Semua bahan-bahan itu tentu sangat penting untuk meninjau kembali
sejarah peristiwa 1 Oktober 1965.
Ada beberapa hal lagi yang perlu diterangkan. Di tengah-tengah
terjadinya pembantaian massal terhadap orang-orang yang dianggap PKI
di Jawa Tengah dan Jawa Timur, sejumlah kader PKI yang berhasil
terluput dari malapetaka berhasil mendapatkan tempat berlindung di
daerah pegunungan di Kabupaten Blitar Selatan.
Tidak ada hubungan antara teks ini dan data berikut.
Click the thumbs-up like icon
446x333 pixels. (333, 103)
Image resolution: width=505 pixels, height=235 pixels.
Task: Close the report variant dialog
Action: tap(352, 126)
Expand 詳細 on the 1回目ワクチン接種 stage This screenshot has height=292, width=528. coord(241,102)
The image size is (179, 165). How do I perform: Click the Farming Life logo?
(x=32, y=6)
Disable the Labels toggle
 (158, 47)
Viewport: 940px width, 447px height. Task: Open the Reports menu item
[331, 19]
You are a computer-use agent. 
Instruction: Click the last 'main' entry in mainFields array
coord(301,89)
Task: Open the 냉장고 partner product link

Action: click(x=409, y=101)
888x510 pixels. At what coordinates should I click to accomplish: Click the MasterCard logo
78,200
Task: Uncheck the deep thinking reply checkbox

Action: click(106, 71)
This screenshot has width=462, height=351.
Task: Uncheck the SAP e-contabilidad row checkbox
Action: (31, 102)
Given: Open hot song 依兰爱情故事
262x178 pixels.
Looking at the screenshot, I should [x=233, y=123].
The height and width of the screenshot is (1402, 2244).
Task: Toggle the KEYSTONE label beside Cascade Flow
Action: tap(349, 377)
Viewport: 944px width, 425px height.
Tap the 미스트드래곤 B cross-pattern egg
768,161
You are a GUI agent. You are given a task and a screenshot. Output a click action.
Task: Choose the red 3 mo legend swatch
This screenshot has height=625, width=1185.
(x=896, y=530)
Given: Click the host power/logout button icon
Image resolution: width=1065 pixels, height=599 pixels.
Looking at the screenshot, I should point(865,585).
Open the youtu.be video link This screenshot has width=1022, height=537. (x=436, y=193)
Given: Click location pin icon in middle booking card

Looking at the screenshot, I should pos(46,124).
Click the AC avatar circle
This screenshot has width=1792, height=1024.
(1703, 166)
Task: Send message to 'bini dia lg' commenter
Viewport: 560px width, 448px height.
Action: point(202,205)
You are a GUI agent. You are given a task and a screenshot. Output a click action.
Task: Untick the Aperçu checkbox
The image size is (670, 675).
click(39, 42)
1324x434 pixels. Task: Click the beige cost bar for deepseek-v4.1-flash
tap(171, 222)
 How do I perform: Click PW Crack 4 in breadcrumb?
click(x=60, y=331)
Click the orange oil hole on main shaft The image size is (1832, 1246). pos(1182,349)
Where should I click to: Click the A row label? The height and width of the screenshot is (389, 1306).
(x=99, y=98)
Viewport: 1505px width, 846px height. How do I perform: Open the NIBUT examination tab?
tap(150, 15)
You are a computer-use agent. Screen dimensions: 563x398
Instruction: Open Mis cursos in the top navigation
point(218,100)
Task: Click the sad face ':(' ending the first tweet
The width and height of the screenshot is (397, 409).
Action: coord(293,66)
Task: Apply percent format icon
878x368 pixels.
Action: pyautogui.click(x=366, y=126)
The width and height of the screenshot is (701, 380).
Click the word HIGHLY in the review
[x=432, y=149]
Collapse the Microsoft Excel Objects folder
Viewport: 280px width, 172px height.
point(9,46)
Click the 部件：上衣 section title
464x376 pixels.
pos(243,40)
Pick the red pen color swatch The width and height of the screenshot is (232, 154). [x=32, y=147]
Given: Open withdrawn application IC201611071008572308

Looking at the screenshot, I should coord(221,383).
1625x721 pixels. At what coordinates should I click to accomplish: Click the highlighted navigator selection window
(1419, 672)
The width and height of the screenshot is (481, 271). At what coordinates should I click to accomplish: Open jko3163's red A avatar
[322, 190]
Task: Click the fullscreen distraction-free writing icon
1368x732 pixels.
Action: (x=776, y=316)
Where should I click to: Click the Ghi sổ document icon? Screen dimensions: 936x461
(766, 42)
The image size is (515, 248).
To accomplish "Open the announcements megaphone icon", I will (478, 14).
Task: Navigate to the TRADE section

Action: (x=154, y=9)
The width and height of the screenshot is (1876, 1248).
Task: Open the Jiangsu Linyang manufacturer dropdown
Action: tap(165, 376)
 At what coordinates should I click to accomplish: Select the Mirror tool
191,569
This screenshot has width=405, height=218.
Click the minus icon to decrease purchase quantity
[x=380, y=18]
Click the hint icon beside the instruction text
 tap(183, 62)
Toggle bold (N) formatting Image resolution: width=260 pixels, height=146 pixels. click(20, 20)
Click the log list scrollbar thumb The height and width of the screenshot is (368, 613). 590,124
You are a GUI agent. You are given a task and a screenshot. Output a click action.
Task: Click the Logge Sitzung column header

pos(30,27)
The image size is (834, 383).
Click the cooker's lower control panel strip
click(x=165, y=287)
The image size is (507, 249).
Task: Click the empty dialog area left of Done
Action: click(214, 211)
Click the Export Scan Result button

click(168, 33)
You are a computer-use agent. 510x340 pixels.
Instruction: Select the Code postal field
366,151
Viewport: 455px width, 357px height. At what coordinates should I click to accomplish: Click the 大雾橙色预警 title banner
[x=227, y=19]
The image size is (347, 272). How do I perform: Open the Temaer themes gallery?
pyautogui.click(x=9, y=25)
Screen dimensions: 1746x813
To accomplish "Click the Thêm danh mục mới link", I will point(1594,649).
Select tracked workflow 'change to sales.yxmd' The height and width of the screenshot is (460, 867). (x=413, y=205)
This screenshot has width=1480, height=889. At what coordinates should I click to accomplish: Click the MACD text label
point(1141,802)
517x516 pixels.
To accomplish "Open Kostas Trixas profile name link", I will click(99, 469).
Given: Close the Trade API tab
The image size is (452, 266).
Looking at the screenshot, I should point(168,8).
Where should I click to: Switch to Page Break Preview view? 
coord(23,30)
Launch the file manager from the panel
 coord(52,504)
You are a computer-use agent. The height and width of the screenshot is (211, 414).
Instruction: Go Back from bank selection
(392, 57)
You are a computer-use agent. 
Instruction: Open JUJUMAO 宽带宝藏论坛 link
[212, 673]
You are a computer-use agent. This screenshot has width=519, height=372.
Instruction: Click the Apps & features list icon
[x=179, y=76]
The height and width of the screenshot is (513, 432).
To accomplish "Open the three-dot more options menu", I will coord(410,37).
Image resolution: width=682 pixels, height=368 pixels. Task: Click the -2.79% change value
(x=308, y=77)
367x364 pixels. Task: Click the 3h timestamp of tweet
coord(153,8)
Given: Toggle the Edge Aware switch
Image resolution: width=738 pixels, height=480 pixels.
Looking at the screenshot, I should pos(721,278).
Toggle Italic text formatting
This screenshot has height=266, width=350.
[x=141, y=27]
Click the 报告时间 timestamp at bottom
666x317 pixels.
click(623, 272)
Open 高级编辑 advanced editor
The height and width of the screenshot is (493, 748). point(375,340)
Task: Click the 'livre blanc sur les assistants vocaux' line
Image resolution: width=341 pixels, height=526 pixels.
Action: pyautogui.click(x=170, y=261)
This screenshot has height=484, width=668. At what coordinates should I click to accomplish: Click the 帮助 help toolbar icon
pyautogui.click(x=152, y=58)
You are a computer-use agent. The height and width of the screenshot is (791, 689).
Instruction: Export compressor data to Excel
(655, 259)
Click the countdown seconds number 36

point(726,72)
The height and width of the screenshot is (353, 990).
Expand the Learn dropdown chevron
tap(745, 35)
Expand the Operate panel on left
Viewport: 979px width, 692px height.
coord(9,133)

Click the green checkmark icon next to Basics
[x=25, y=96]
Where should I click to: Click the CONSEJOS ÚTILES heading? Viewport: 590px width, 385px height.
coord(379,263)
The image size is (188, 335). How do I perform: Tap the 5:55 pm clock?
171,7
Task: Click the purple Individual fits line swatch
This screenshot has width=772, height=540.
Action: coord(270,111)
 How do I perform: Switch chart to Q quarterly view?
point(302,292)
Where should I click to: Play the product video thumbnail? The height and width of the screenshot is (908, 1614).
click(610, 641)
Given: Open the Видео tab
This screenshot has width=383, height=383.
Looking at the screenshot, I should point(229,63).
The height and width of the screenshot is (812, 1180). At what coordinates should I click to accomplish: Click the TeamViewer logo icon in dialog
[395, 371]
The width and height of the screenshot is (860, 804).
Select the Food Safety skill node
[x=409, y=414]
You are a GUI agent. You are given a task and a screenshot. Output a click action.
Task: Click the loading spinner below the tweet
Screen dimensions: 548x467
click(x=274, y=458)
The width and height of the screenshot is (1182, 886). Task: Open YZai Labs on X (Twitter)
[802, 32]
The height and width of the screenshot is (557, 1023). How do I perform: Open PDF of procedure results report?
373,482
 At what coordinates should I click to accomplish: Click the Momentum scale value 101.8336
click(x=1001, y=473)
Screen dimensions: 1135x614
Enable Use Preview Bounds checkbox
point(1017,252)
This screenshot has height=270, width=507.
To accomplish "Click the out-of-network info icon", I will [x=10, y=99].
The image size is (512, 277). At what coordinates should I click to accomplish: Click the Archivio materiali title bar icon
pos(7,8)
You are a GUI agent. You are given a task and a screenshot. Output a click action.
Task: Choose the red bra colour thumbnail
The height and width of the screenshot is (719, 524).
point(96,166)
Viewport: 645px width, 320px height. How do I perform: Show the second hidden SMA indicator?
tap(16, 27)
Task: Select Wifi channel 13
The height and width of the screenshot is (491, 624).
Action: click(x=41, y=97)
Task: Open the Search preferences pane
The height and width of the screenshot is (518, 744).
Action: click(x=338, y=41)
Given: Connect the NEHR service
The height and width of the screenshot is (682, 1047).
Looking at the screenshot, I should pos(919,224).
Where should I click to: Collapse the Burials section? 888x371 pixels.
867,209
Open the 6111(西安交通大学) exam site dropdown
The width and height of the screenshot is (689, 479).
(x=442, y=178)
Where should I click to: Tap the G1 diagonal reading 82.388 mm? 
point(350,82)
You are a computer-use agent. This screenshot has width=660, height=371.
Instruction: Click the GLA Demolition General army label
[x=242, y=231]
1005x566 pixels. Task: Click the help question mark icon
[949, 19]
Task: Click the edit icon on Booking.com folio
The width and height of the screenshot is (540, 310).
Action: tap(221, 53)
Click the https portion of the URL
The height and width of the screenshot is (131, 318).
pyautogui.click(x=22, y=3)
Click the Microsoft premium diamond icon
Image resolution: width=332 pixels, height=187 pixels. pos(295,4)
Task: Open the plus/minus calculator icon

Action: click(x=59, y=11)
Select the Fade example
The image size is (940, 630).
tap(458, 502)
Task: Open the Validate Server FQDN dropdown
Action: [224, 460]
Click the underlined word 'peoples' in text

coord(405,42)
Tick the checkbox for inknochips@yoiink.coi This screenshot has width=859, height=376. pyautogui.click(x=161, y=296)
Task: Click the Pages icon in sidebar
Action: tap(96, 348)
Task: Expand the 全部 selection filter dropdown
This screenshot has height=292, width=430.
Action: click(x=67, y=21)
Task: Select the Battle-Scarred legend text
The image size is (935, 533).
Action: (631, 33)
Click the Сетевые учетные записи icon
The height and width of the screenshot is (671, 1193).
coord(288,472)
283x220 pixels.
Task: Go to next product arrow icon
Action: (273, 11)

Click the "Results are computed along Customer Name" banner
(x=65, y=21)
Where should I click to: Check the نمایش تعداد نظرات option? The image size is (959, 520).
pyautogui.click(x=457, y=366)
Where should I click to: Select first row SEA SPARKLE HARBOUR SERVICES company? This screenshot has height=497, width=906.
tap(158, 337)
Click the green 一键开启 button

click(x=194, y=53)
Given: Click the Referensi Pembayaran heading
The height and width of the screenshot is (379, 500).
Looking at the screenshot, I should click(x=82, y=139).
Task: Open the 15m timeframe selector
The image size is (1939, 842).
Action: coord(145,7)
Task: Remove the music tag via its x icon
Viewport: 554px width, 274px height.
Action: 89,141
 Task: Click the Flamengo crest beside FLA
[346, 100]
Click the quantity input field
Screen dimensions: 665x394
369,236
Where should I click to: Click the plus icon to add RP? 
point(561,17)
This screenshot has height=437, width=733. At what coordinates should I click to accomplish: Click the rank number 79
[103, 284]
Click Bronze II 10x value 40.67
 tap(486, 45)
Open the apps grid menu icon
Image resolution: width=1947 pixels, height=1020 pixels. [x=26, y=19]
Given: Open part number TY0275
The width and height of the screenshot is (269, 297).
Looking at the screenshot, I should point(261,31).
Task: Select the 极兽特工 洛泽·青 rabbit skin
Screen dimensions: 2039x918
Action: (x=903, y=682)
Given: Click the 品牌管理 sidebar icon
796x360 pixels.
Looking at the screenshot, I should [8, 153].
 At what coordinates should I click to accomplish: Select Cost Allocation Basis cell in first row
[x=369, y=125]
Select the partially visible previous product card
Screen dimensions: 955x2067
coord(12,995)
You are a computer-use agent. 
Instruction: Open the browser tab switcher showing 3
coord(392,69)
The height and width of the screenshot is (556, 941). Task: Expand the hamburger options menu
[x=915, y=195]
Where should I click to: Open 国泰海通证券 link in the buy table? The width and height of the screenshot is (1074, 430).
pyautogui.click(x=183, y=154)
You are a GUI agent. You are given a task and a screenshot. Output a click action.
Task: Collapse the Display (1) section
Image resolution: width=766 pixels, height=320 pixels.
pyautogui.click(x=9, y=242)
Di sini mereka hidup
bersatu dengan kaum tani miskin setempat, sehingga untuk sementara
mereka berhasil membangun lubang perlindungan untuk menyelamatkan
jiwa mereka. Akan tetapi pada 1968 tentara dengan operasi Trisula
menghancurkan tempat perlindungan ini, dan menangkap serta membunuh
sebagian besar mereka itu.
Dalam tahun 70an 'tokoh-tokoh Blitar Selatan' ini dihadapkan ke muka
pengadilan. Di pengadilan umumnya mereka tidak dituduh 'terlibat
persitiwa G30S/PKI'. Jelas, bahwa pengadilan tidak bisa
membuktikan 'keterlibatan' demikian. Maka merekapun lalu dituduh
sebagai 'subversi', yang sejak 1963 juga bisa mengakibatkan jatuhnya
hukuman mati bagi siterdakwa. Ini berarti, bahwa pada hakikatnya
mereka dituduh subversi untuk kebanyakan dijatuhi hukuman mati,
semata-mata karena mereka berusaha menyelamatkan diri dari
pembunuhan massal yang sama sekali haram itu. Rencana pembunuhan
massal ini ternyata akhirnya terbukti jelas oleh siaran pengakuan-
pengakuan di dalam pers Amerika Serikat tersebut di atas.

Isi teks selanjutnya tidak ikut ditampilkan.